** Fragmento seleccionado **
──────────────────────────────

Este verano seguí durante un par de días la truculenta ruptura entre dos tiktokers que llevaban varios años saliendo juntas (ya os hablé en esta otra carta de mi fijación con las retransmisiones de rupturas online). Al parecer, la supuesta infidelidad de una de ellas desencadenó el drama en pleno mes de julio. Las rupturas suelen ser dolorosas, pero si a ello le sumas la urgencia de generar una narrativa sobre lo que ha pasado casi en el mismo instante en el que te está pasando, la cosa se complica bastante (como diría Miranda July, es como intentar describir la caída mientras estás cayendo).
El caso es que, salseos aparte, unos días después de que se desatara la movida, una de ellas decidió hacer un directo en TikTok hablando de lo que había pasado, o al menos de su versión de lo que había pasado. Durante los directos, esta plataforma te permite enviar “regalos” a los creadores, que luego ellos pueden canjear por diamantes y después por dinero, regalos virtuales como una rosa, un helado, una corona, una ostra con su perla dentro o una manita haciendo el símbolo del corazón coreano.

──────────────────────────────

** Datos sin procesar **
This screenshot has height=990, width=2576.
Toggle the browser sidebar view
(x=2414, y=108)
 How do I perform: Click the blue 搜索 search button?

──────────────────────────────

** Trabajo por hacer **
Según el fragmento sobre la ruptura de dos tiktokers, ¿qué desencadenó el drama en pleno mes de julio?

** Resultado final **
La supuesta infidelidad de una de ellas.